HW2

Q10

Hypothesis testing

Problem

Tweets from Clinton and her aides are the sample from the same distribution.

Solution

Merge two samples and treat it as population, then do resample (no replacement) within this population. If the original two samples are from the same distribution, then the difference between these two resamples should not have statistical difference from the original two samples' difference.

# This one expand distribution into population
def expand_counts(source_counts):
    return np.repeat(np.arange(len(source_counts)), source_counts)

# This calculate tvd
def tvd(sample0, sample1):
    return 1/2*sum(np.abs(sample0/sum(sample0) - sample1/sum(sample1)))

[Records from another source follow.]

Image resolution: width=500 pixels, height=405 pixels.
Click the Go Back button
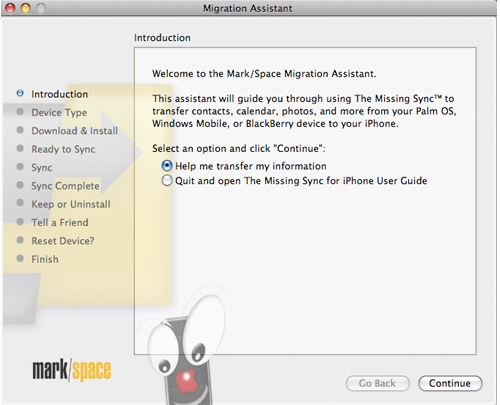[377, 383]
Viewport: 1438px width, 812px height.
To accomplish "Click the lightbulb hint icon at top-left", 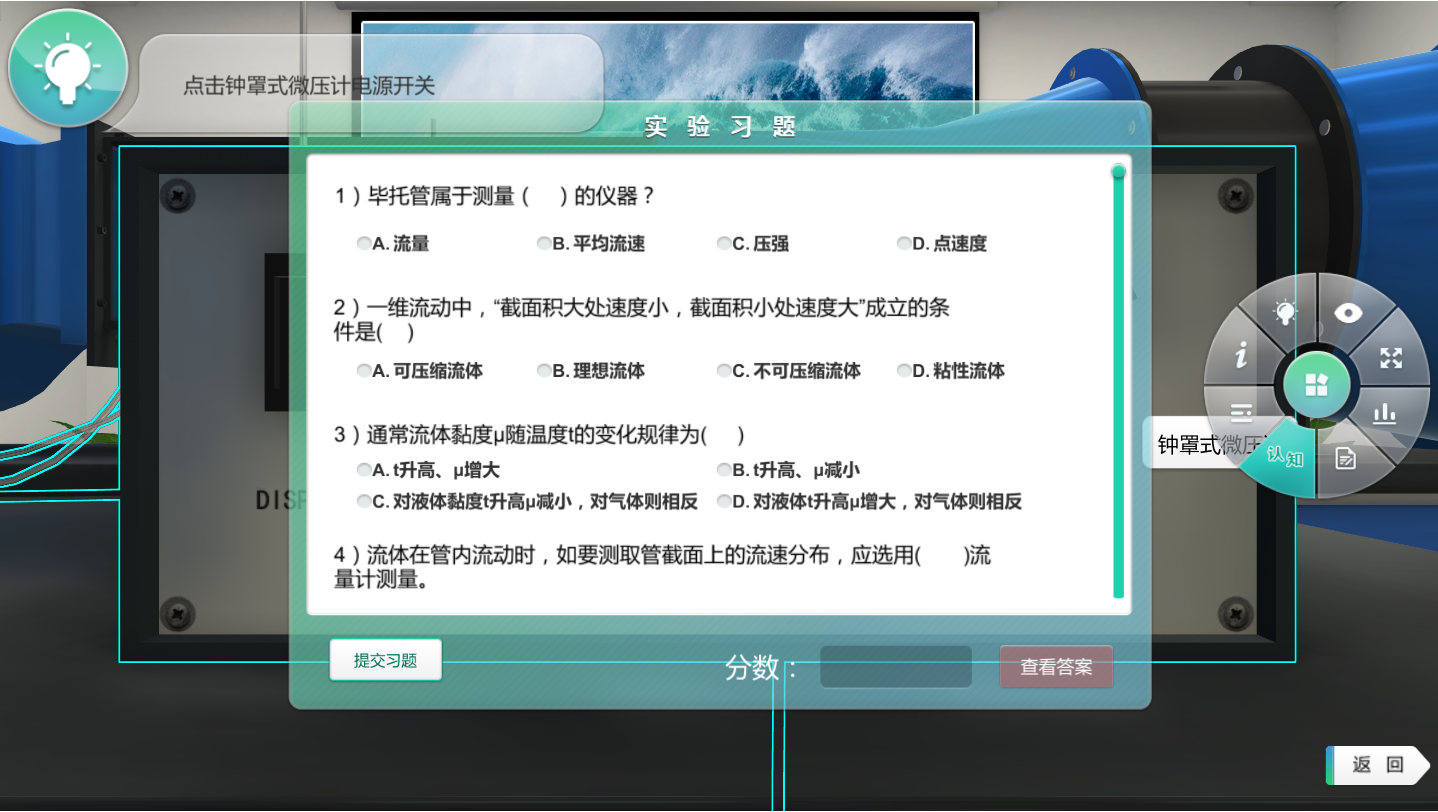I will pyautogui.click(x=67, y=68).
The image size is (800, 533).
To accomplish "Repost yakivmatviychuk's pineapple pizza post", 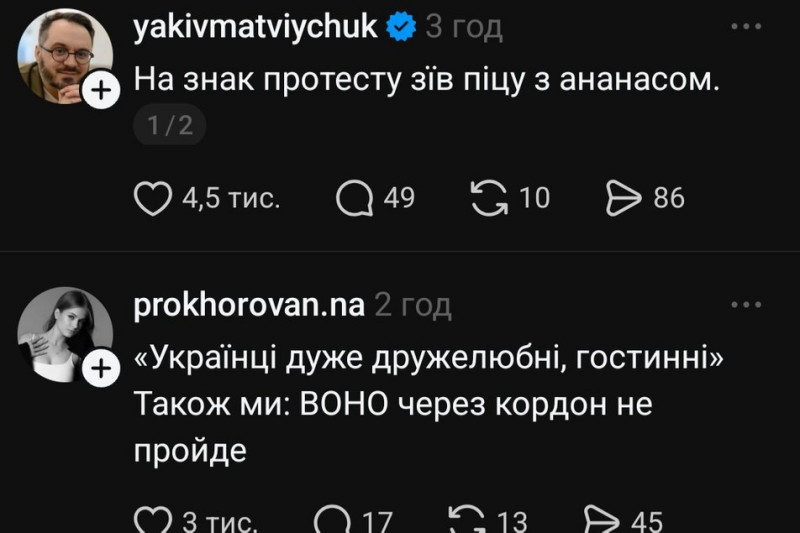I will (489, 198).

def testing(sample0, sample1, iter=100000):
    first = expand_counts(sample0)
    second = expand_counts(sample1)
    population = np.append(first, second)
    
    tvds = []
    for _ in range(iter):
        shuffled = np.random.permutation(population)
        a = np.bincount(shuffled[:len(first)], minlength=len(first))
        b = np.bincount(shuffled[len(first):], minlength=len(first))
        tvds.append(tvd(a,b))
    
    actual_tvd = tvd(sample0, sample1)
    return np.count_nonzero(np.array(tvds) > actual_tvd) / iter

testing(clinton_pivoted["True"], clinton_pivoted["False"], 100000) == 0.00133

Q11

Bayes' rule

Problem

Let random variables $$ C = tweet\ by\ Clinton $$ and $$ W = tweet\ from\ web\ client $$, object is to know $$ P(C|W) $$

Solution

From Bayes' rule, we know that $$ P(C|W) = \frac{P(C,W)}{P(W)} $$

wc = "Twitter Web Client"

# We get P(C,W) here
tweet_by_clinton_and_tweet_in_wc = clinton_pivoted[clinton_pivoted.index == wc]["True"].iloc[0] 

# We get P(W) here
tweet_in_wc = clinton_pivoted[clinton_pivoted.index == wc].sum().sum()

# P(C,W) / P(W)
probability_clinton = tweet_by_clinton_and_tweet_in_wc / tweet_in_wc

Q12-17

Copy paste

Nothing new comparing to Q1-Q9

Just change Clinton to Trump

Q18

Can we deduce results from small samples?

Problem

There are no retweets sent from Trump's aides using Android. Can we say that Trump's aides never retweet on Android?

Note

Bootstrap mentioned in the question is misleading. The essence of this problem is that: can we draw a conclusion based on limited samples.

The solution

It said that "If we'd seen 1 million retweets by Trump aides, it might be okay to make this conclusion. But we have seen only 177, so the conclusion seems a bit premature.".

My opinion

It depends on the confidence level and confidence interval actually. If you choose 95% confidence level with 10% confidence interval, the sample size required to draw the conclusion is 96.